By analyst
By Andrew Topf
Gold bulls have something to cheer about today even before the champagne corks fly on Sunday night.
In afternoon trading on Friday, the last business day of the year, gold was bid up to $1306.50, before dropping to $1303 at 13:53 EST. It was the first time since August, corresponding with a terrorist attack in Barcelona, that gold crossed the important $1300 an ounce thresshold. The yellow metal hit a 52-week high of $1346 an ounce in early September but then quickly sold off. February Comex gold was last trading at $1307.10, up .76% on the day.
On Tuesday spot gold reached a three-week high of $1281.03 in post-holiday trade on geopolitical concerns, while February gold futures hit $1285.10.
The gains continued yesterday, with spot gold closing in New York at $1294.70.
Today’s price jump means gold has posted a monthly rise of 1.51% and a yearly advance of 12.53% – its best annual performance since 2010.
A wilting US dollar, political tensions and less concern over the impact of US interest rate hikes, all fed into the gold rally.
Reuters noted the dollar is heading towards its worst year since 2003, “damaged by tensions over North Korea, the Russian scandal surrounding U.S. President Donald Trump’s election campaign, and persistently low U.S. inflation.”
The ICE U.S. Dollar Index dropped 0.5% on Friday, deepening its 2017 loss to 9.7%.
According to analysts the $1300 target will be the psychological level to reach in the new year.

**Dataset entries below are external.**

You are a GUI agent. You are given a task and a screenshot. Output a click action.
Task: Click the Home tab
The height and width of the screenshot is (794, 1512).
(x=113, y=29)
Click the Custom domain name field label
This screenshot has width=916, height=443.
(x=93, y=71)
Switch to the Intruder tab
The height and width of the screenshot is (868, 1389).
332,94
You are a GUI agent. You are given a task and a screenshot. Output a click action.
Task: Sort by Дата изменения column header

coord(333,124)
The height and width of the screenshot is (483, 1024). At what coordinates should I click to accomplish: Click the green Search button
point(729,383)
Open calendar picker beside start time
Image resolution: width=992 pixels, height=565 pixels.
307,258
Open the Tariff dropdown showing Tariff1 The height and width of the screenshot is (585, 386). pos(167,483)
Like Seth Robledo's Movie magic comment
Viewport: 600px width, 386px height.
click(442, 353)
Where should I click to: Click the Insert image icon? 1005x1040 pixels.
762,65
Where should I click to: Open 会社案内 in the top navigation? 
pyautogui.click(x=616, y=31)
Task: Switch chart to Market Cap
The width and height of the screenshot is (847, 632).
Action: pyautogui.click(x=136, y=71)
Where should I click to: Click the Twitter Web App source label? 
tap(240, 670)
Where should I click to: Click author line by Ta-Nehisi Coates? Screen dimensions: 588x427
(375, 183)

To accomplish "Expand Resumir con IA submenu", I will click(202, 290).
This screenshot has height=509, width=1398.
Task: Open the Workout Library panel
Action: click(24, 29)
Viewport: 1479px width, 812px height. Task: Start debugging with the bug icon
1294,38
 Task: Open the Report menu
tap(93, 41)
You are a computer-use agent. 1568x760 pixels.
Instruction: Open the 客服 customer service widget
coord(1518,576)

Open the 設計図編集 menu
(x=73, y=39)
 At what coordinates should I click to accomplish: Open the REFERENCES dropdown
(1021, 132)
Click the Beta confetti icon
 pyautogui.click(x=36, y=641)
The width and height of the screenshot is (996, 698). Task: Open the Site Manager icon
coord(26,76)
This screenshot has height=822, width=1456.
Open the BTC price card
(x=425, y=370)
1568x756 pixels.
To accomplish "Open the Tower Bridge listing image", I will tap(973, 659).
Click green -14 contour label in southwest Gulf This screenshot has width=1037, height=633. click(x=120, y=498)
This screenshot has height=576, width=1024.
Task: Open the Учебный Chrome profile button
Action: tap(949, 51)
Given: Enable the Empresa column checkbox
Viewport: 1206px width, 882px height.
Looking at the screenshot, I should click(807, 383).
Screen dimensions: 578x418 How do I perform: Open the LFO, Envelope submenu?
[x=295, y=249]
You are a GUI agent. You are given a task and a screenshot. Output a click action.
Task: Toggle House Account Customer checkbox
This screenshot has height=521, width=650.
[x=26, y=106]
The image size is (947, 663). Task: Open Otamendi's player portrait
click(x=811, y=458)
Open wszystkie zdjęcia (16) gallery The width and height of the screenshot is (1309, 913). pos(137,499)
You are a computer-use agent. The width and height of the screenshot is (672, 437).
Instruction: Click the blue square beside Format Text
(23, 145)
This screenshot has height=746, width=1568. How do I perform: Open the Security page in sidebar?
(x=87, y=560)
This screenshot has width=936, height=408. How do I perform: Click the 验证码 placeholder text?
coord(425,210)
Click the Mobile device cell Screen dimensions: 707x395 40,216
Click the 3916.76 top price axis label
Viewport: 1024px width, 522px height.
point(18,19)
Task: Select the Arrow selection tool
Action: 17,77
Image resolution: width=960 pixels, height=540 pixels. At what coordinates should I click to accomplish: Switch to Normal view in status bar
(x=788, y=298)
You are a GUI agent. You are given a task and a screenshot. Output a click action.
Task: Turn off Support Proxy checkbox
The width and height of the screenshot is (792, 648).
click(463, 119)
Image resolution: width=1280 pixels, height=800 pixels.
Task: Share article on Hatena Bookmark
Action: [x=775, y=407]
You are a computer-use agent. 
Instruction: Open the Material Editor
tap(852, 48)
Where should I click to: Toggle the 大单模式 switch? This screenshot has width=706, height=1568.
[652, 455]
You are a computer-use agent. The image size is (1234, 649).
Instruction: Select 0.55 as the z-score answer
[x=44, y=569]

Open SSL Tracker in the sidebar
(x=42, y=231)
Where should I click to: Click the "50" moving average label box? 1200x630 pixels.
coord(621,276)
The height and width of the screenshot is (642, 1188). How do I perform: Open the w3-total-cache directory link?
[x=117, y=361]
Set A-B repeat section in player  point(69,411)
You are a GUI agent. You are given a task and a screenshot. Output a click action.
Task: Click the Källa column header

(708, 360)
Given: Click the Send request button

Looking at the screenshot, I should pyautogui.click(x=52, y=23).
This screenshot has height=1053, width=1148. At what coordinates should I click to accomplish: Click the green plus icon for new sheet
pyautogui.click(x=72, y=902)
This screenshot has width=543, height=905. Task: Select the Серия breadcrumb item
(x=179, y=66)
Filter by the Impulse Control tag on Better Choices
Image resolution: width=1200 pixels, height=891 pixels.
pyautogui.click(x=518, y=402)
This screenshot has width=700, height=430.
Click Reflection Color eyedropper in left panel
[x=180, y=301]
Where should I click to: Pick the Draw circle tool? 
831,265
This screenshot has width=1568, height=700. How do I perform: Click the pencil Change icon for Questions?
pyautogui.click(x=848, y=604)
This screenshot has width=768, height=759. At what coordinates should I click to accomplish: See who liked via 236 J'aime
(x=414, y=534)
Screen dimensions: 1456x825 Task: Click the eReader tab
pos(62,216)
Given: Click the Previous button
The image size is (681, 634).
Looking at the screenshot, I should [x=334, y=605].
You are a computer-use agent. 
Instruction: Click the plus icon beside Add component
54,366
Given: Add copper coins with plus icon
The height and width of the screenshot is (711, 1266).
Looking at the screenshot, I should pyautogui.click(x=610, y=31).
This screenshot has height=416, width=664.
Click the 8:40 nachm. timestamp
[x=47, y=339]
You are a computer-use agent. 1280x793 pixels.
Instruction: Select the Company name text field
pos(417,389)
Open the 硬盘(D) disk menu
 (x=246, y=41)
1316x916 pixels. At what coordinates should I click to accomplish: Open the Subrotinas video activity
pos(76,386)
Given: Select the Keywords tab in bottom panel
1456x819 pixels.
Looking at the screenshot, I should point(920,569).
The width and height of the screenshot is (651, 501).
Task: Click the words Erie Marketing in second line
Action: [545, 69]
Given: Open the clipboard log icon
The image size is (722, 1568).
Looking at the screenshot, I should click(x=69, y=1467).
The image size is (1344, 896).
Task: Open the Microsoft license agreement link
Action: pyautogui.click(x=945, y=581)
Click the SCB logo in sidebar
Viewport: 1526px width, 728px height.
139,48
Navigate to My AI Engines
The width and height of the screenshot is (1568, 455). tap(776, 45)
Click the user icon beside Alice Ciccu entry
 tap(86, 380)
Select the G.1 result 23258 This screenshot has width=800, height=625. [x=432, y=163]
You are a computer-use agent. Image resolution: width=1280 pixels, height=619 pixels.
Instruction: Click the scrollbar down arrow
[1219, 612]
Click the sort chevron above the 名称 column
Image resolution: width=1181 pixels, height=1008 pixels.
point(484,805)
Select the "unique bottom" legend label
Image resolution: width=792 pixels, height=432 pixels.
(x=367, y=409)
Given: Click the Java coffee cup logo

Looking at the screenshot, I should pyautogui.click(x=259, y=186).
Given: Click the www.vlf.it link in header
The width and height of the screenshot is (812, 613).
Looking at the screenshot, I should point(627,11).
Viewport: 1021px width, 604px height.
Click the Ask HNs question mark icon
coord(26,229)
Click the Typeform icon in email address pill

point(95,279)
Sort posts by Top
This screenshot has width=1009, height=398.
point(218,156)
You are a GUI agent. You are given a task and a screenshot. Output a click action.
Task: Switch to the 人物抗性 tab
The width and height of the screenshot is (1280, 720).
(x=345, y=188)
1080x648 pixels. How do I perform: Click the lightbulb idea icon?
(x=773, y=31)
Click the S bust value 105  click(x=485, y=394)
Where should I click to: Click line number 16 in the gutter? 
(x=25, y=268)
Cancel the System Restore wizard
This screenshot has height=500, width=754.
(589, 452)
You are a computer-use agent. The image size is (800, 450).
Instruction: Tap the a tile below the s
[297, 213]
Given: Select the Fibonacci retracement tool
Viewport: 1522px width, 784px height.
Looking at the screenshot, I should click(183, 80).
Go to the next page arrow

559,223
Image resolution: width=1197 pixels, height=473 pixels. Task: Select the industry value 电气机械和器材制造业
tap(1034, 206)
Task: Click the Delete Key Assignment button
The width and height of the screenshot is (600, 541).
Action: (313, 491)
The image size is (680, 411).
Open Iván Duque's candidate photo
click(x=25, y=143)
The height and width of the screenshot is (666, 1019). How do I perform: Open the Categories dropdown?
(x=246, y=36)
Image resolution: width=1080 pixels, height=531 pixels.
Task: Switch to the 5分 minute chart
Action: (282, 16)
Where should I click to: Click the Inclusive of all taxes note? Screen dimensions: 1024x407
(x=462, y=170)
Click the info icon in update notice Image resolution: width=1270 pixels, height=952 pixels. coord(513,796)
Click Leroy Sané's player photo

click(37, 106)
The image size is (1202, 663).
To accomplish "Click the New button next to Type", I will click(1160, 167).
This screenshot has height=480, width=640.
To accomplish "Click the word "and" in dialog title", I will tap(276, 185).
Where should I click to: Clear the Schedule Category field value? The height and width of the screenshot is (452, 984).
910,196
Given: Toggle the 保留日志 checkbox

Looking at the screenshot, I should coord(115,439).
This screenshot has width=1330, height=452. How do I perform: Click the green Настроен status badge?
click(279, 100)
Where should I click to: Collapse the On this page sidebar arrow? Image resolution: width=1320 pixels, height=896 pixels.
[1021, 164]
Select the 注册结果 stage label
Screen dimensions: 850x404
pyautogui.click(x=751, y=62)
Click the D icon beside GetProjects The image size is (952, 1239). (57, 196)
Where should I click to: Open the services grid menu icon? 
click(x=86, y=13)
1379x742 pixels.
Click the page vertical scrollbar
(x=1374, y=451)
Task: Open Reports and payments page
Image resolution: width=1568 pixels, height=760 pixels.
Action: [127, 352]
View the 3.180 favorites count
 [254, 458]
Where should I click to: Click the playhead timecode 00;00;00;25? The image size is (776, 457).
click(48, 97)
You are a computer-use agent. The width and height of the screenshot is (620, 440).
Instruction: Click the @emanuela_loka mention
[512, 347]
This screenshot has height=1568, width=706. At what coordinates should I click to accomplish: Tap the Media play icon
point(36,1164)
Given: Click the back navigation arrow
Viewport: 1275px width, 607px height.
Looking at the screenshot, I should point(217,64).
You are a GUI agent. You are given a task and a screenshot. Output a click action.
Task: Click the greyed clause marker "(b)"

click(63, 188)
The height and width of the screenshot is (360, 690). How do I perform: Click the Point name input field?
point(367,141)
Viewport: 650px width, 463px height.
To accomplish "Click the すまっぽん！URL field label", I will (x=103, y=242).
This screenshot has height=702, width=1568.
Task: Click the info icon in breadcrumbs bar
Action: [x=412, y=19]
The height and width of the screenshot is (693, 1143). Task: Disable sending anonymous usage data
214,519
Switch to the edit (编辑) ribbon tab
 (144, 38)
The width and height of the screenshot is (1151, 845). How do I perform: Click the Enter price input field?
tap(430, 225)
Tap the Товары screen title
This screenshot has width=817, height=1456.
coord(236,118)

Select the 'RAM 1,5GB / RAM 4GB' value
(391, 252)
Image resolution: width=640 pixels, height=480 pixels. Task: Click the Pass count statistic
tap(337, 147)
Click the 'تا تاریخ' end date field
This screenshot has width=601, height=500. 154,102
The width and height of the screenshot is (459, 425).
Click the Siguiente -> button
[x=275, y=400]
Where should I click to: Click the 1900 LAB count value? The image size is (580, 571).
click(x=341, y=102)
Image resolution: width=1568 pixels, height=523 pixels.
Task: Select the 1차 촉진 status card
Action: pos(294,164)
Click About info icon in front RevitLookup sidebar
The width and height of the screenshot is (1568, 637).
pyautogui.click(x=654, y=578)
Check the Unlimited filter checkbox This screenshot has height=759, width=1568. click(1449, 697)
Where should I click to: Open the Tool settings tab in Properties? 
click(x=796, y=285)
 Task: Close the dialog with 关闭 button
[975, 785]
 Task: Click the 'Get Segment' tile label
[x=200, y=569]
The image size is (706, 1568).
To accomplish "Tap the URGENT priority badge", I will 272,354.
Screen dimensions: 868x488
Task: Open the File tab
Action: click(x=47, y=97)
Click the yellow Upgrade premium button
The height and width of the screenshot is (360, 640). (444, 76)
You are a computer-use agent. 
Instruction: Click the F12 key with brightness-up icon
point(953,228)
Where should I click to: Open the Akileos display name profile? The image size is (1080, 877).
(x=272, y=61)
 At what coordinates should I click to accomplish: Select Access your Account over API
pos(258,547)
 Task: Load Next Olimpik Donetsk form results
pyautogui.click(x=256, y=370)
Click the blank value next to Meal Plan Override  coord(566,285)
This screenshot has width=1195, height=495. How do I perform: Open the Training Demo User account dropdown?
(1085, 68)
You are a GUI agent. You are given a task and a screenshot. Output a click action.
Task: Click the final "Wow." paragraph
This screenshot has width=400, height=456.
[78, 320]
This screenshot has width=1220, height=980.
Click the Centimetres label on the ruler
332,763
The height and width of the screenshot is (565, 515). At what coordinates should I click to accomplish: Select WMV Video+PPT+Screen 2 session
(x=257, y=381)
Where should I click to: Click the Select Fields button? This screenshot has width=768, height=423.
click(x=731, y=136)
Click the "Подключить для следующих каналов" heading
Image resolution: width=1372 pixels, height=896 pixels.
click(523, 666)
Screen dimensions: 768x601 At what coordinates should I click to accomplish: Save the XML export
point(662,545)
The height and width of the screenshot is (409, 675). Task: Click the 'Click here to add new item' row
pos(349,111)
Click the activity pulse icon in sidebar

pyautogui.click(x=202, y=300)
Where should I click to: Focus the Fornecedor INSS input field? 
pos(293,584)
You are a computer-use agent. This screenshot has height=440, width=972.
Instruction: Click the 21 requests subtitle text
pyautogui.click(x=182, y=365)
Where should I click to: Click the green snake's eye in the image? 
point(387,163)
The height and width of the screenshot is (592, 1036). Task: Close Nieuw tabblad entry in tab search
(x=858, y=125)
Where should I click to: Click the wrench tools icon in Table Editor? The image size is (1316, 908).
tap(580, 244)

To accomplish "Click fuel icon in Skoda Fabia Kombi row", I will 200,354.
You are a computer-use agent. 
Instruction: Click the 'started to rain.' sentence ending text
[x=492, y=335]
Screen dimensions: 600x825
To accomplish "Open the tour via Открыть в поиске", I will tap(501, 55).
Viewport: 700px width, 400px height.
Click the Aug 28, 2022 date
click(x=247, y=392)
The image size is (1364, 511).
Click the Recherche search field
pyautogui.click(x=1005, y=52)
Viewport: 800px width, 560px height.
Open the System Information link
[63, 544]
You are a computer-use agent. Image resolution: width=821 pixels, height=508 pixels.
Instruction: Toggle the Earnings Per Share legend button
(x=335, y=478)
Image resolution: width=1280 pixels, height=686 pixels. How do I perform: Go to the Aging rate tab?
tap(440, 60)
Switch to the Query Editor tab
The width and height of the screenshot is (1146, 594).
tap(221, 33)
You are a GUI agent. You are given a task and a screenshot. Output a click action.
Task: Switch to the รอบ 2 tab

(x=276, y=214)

“Look for continued steady gold over the 200-day moving averages and as gold is under invested. If we close over $1,300 more asset allocators joining the long side,” Kitco quoted George Gero, managing director at RBC Wealth Management. “Gold is still much about the dollar weakness, bonds — ten-year [yields] not moving after rate hike — and tax season in full swing.”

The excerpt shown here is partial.